### EXCERPTED PASSAGE
-- Opening Marker --
The idea has been so energetically embraced in many parts of Brazil that the fundamental character of the environmental movement along the Amazon's most vulnerable edge has changed. Instead of being considered obstacles to conservation, farmers and ranchers are being wooed by many environmentalists as potential partners.

Here in the state of Mato Grosso, where Brazil's agriculture industry is strongest, nonprofit organizations are teaming with banks to create loans that favor environmentally friendly farms. Industry coalitions are meeting with farmers to try to draft certification systems for "responsible" soy and beef. Pilot projects are testing carbon-trading systems that offer money for ranchers with forested land.

"There's been a recognition that the traditional command-and-control approaches to conservation have not really worked," said Daniel Nepstad, a scientist who heads the Massachusetts-based Woods Hole Research Center's projects in the Amazon. "It's the economy that makes the drivers of deforestation change their behaviors."

President Luiz Inácio Lula da Silva's government has supported environmental certification and carbon-trading programs, and last year offered land concessions throughout the Amazon to private logging companies that promised sustainable timber harvesting. Critics charged that Lula wanted to "privatize the Amazon," but his backers maintain that strictly regulated private enterprise is the most pragmatic way for the country to develop a region they consider the key to the country's future.

"When people talk about sustainable activities, especially in Europe and the U.S., the images they have in their minds are of almost artisanal activities -- Indians and poor farmers wandering in the forest and taking sap out of the trees," said Roberto Mangabeira Unger, Brazil's minister of strategic planning. "We're not talking about that. We're talking about large-scale institutional innovation and big business. And that, therefore, presents an entirely higher order of difficulty to us."
-- Closing Marker --
### WORK TASK 1
Answer these questions using the passage on Amazon conservation:
(a) In which state is Brazil's agriculture industry strongest?
(b) What did Lula's government offer private logging companies last year?
(c) What position does Roberto Mangabeira Unger hold?
### WORK TASK 2
Write the next paragraph of the passage on Amazon conservation, picking up after its final quotation.

### DATA EXTRACT
-- Opening Marker --
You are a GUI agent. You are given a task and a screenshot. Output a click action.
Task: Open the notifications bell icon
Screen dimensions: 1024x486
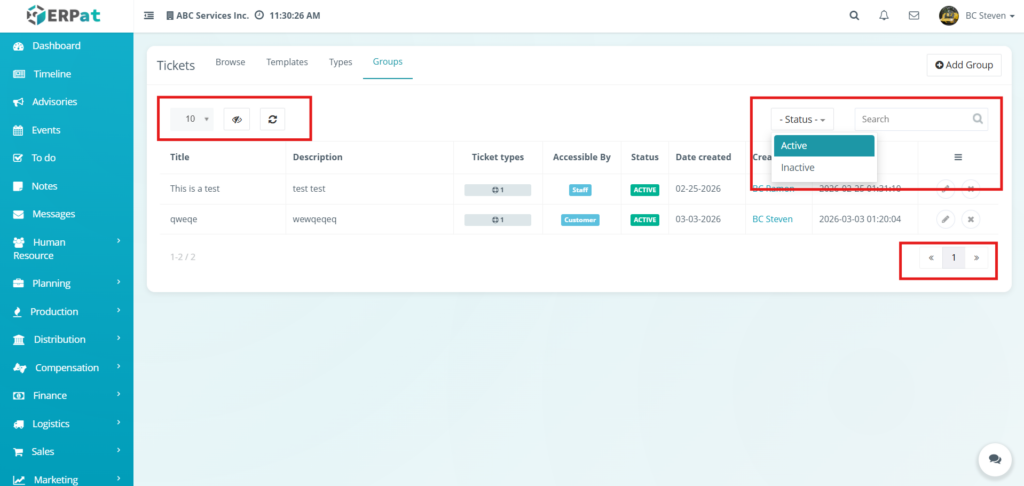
-- Closing Marker --
### EXERCISE RESULT 1
(a) Mato Grosso.
(b) Land concessions throughout the Amazon, offered to companies that promised sustainable timber harvesting.
(c) Brazil's minister of strategic planning.

### EXERCISE RESULT 2
Inducing Farmers to Keep Trees

The enterprising ideas are already starting to take shape in towns like this one. Last week, thousands of farmers drove toward Agua Boa's auction yard. Nearly 30,000 cows from local farms were sold in seven hours. But before the auction, the same ranchers that unloaded their cows into corrals here were being sized up as valuable commodities themselves.

"We want to be environmentally responsible, and if the international community wants to save the Amazon, that's fine with us," said Maurício Tonhá, the mayor and organizer of the Agua Boa cattle auction. "But they have to be willing to pay for it."

Marcos Reis used to work with Tonhá, caring for cattle on his ranch and others nearby. Now he works for a nonprofit called Alianca da Terra, or the Land Alliance. He tries to convince the ranchers that their trees could soon be worth money. If they have their land holdings catalogued, a professional mapping of exactly which areas of their properties remain forested, they could be first in line to cash in on new incentives.

It can be a tough sell, because current real estate values show trees as obstacles to prosperity: An acre of standing forest costs about $175 here, while the same acre cleared for plantation sells for about $1,215.

"But now's the time to get involved," Reis told rancher Marcelo Vercisi Coelho this month. "There are programs that have already begun to make it worth it."

Reis explained to Coelho that his organization had recently begun compiling a database of local land holdings, and a Dutch bank had begun using that database to select farmers to participate in a program that pays them to reforest.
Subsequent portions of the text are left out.